Copy all of the material below exactly as it stands, line for line.

Records for locating displayed items
___

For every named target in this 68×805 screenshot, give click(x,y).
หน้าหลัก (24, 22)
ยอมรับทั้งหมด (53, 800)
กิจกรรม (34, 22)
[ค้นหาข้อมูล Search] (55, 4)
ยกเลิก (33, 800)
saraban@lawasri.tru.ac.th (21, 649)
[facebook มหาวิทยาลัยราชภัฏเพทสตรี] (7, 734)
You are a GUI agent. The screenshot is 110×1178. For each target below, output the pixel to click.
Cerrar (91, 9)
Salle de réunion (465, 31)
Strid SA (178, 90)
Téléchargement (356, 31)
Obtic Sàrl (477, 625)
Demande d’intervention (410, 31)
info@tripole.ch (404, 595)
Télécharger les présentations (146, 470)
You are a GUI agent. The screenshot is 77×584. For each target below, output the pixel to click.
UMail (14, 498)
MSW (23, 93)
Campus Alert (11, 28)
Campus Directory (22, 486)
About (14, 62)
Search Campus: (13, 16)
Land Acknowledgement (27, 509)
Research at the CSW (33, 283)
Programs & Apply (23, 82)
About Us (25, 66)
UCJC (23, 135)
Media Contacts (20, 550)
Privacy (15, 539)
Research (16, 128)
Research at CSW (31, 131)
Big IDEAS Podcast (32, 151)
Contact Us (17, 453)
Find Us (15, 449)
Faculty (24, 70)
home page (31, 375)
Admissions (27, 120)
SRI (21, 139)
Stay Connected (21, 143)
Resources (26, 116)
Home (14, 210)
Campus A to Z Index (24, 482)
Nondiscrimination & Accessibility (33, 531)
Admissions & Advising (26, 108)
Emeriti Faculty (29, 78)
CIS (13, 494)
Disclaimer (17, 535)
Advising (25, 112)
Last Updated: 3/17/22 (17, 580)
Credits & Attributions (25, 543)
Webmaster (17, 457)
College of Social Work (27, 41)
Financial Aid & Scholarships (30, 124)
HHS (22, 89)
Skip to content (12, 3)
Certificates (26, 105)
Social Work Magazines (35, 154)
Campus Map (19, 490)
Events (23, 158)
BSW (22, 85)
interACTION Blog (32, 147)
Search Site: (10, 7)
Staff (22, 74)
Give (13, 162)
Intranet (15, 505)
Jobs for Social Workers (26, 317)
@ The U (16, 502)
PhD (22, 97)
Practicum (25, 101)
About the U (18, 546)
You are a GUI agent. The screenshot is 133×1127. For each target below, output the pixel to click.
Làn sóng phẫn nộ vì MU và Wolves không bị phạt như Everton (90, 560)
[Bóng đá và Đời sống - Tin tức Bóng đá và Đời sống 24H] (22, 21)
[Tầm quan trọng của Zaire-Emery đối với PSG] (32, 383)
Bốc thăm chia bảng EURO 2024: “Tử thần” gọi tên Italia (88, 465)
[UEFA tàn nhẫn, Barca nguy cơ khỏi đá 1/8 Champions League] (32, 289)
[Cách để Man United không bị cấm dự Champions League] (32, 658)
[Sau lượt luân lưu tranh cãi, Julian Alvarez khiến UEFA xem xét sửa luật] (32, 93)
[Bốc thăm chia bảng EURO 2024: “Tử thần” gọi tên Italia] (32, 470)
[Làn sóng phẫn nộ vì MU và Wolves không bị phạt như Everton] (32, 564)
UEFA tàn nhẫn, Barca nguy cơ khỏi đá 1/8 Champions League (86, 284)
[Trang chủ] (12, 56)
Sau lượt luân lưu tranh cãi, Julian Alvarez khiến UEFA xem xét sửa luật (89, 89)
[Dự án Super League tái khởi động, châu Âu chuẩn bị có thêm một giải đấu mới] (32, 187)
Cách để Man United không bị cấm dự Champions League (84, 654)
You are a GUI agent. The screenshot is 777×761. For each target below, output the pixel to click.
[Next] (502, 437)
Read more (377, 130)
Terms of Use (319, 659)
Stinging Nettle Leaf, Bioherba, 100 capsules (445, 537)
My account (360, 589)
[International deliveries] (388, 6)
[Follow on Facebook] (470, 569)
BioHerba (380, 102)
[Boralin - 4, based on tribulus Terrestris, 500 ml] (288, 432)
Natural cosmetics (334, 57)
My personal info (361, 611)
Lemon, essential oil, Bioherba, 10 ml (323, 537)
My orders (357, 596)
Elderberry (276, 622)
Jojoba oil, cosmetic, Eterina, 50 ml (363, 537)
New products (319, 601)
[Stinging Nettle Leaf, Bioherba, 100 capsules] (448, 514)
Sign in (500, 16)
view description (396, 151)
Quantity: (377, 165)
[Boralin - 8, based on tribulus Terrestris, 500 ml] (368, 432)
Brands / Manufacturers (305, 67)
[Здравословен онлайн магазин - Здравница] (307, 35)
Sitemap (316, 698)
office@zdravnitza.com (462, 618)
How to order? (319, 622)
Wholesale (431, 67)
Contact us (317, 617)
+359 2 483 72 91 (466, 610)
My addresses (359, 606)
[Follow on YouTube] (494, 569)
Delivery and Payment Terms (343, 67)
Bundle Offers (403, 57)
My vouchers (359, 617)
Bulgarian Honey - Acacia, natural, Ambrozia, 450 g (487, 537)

___

◆ **RESULT OF THE TASK**:
For every named target in this 68×805 screenshot, give click(x,y).
หน้าหลัก (24, 22)
ยอมรับทั้งหมด (53, 800)
กิจกรรม (34, 22)
[ค้นหาข้อมูล Search] (55, 4)
ยกเลิก (33, 800)
saraban@lawasri.tru.ac.th (21, 649)
[facebook มหาวิทยาลัยราชภัฏเพทสตรี] (7, 734)
You are a GUI agent. The screenshot is 110×1178. For each target below, output the pixel to click.
Cerrar (91, 9)
Salle de réunion (465, 31)
Strid SA (178, 90)
Téléchargement (356, 31)
Obtic Sàrl (477, 625)
Demande d’intervention (410, 31)
info@tripole.ch (404, 595)
Télécharger les présentations (146, 470)
You are a GUI agent. The screenshot is 77×584. For each target below, output the pixel to click.
UMail (14, 498)
MSW (23, 93)
Campus Alert (11, 28)
Campus Directory (22, 486)
About (14, 62)
Search Campus: (13, 16)
Land Acknowledgement (27, 509)
Research at the CSW (33, 283)
Programs & Apply (23, 82)
About Us (25, 66)
UCJC (23, 135)
Media Contacts (20, 550)
Privacy (15, 539)
Research (16, 128)
Research at CSW (31, 131)
Big IDEAS Podcast (32, 151)
Contact Us (17, 453)
Find Us (15, 449)
Faculty (24, 70)
home page (31, 375)
Admissions (27, 120)
SRI (21, 139)
Stay Connected (21, 143)
Resources (26, 116)
Home (14, 210)
Campus A to Z Index (24, 482)
Nondiscrimination & Accessibility (33, 531)
Admissions & Advising (26, 108)
Emeriti Faculty (29, 78)
CIS (13, 494)
Disclaimer (17, 535)
Advising (25, 112)
Last Updated: 3/17/22 (17, 580)
Credits & Attributions (25, 543)
Webmaster (17, 457)
College of Social Work (27, 41)
Financial Aid & Scholarships (30, 124)
HHS (22, 89)
Skip to content (12, 3)
Certificates (26, 105)
Social Work Magazines (35, 154)
Campus Map (19, 490)
Events (23, 158)
BSW (22, 85)
interACTION Blog (32, 147)
Search Site: (10, 7)
Staff (22, 74)
Give (13, 162)
Intranet (15, 505)
Jobs for Social Workers (26, 317)
@ The U (16, 502)
PhD (22, 97)
Practicum (25, 101)
About the U (18, 546)
You are a GUI agent. The screenshot is 133×1127. For each target below, output the pixel to click.
Làn sóng phẫn nộ vì MU và Wolves không bị phạt như Everton (90, 560)
[Bóng đá và Đời sống - Tin tức Bóng đá và Đời sống 24H] (22, 21)
[Tầm quan trọng của Zaire-Emery đối với PSG] (32, 383)
Bốc thăm chia bảng EURO 2024: “Tử thần” gọi tên Italia (88, 465)
[UEFA tàn nhẫn, Barca nguy cơ khỏi đá 1/8 Champions League] (32, 289)
[Cách để Man United không bị cấm dự Champions League] (32, 658)
[Sau lượt luân lưu tranh cãi, Julian Alvarez khiến UEFA xem xét sửa luật] (32, 93)
[Bốc thăm chia bảng EURO 2024: “Tử thần” gọi tên Italia] (32, 470)
[Làn sóng phẫn nộ vì MU và Wolves không bị phạt như Everton] (32, 564)
UEFA tàn nhẫn, Barca nguy cơ khỏi đá 1/8 Champions League (86, 284)
[Trang chủ] (12, 56)
Sau lượt luân lưu tranh cãi, Julian Alvarez khiến UEFA xem xét sửa luật (89, 89)
[Dự án Super League tái khởi động, châu Âu chuẩn bị có thêm một giải đấu mới] (32, 187)
Cách để Man United không bị cấm dự Champions League (84, 654)
You are a GUI agent. The screenshot is 777×761. For each target below, output the pixel to click.
[Next] (502, 437)
Read more (377, 130)
Terms of Use (319, 659)
Stinging Nettle Leaf, Bioherba, 100 capsules (445, 537)
My account (360, 589)
[International deliveries] (388, 6)
[Follow on Facebook] (470, 569)
BioHerba (380, 102)
[Boralin - 4, based on tribulus Terrestris, 500 ml] (288, 432)
Natural cosmetics (334, 57)
My personal info (361, 611)
Lemon, essential oil, Bioherba, 10 ml (323, 537)
My orders (357, 596)
Elderberry (276, 622)
Jojoba oil, cosmetic, Eterina, 50 ml (363, 537)
New products (319, 601)
[Stinging Nettle Leaf, Bioherba, 100 capsules] (448, 514)
Sign in (500, 16)
view description (396, 151)
Quantity: (377, 165)
[Boralin - 8, based on tribulus Terrestris, 500 ml] (368, 432)
Brands / Manufacturers (305, 67)
[Здравословен онлайн магазин - Здравница] (307, 35)
Sitemap (316, 698)
office@zdravnitza.com (462, 618)
How to order? (319, 622)
Wholesale (431, 67)
Contact us (317, 617)
+359 2 483 72 91 (466, 610)
My addresses (359, 606)
[Follow on YouTube] (494, 569)
Delivery and Payment Terms (343, 67)
Bundle Offers (403, 57)
My vouchers (359, 617)
Bulgarian Honey - Acacia, natural, Ambrozia, 450 g (487, 537)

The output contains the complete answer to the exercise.